Free trade also promotes U.S. goals abroad without expending tax dollars. Trade with less-developed countries can pull people out of poverty far more effectively than foreign aid, and trade agreements can deepen our ties to allies such as South Korea and Colombia.
In contrast, protectionism is just another form of subsidy for politically connected producers. The same government that bailed out General Motors and Chrysler protects other special interests with tariffs and production subsidies. Will tea party members who are angry about corporate bailouts really want to carry water for the United Steelworkers union, textile magnates, and the sugar industry by supporting anti-competitive trade barriers?
Where many of the newly elected Republicans stand on trade is unclear. Free trade was not a plank in the tea party platform, and most tea party candidates for the House had not had to think much about trade issues before, never mind actually vote on a trade bill.
Still, worries that the tea party movement will pull the Republican Party in a protectionist direction are probably overblown. Despite the antiestablishment undercurrent that propelled the GOP wave in the midterm elections, the incoming tea party members will most likely support incumbent Republican leaders when the House organizes in January. Those leaders are far more supportive of trade than the Democratic leaders they ousted.
Presumptive House Speaker John Boehner (R., Ohio) has a long record of support for trade agreements. The same goes for incoming Majority Leader Eric Cantor of Virginia, Ways and Means Committee chairman Dave Camp of Michigan, and trade subcommittee chairman Kevin Brady of Texas. Under their direction, the House will likely be a friendlier place for trade agreements than it was under the outgoing Democratic leaders, who reflected their union supporters’ hostility to free trade.

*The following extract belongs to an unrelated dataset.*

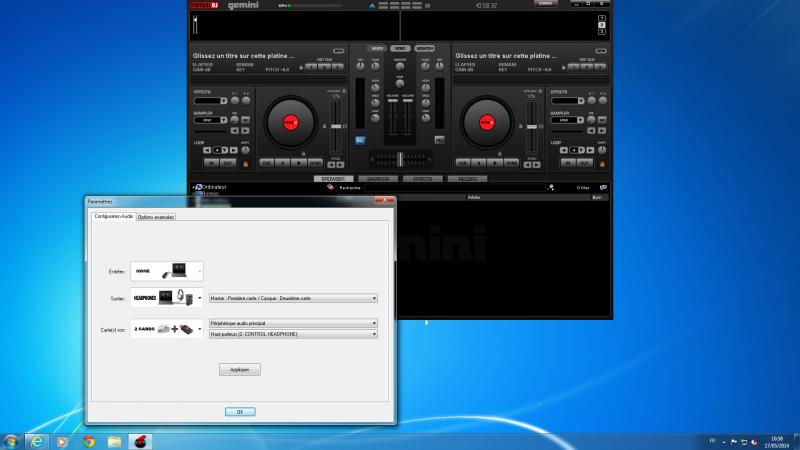The width and height of the screenshot is (800, 450).
Task: Click the Appliquer button
Action: point(239,369)
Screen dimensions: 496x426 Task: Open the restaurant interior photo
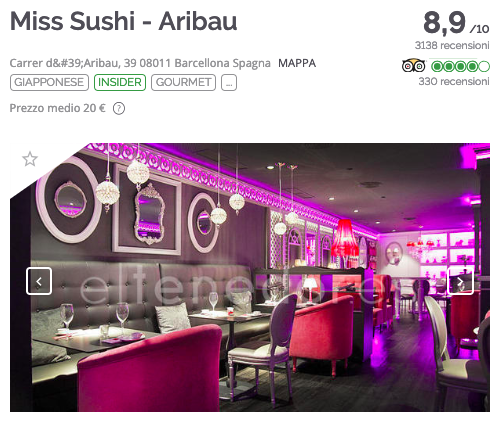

Informal surveys show that few tea party candidates for Congress ran against free trade. In fact, some high-profile tea party candidates embraced it as central to their message. In Illinois, for example, Bobby Schilling defeated Democratic incumbent Phil Hare with a campaign that emphasized, along with standard tea party themes, the benefits of free trade, especially for major regional employers such as Caterpillar and John Deere.
One quirky exception may be Rand Paul, the Republican senator-elect from Kentucky. Like his father, Rep. Ron Paul of Texas, he embraces free trade in the abstract but questions the constitutionality of trade agreements and U.S. membership in the World Trade Organization. As a result, his voting record on actual trade bills may resemble that of a more trade-skeptical Democrat.
An early test for the tea party caucus could be the modified U.S.-South Korea trade agreement reached last weekend, which the Obama administration hopes to submit to Congress early in the new year. A later test will be renewal of the protectionist, subsidy-laden farm bill. How tea party members vote on those trade-related measures will reveal the extent of their commitment to their stated core principles of free markets and limited government.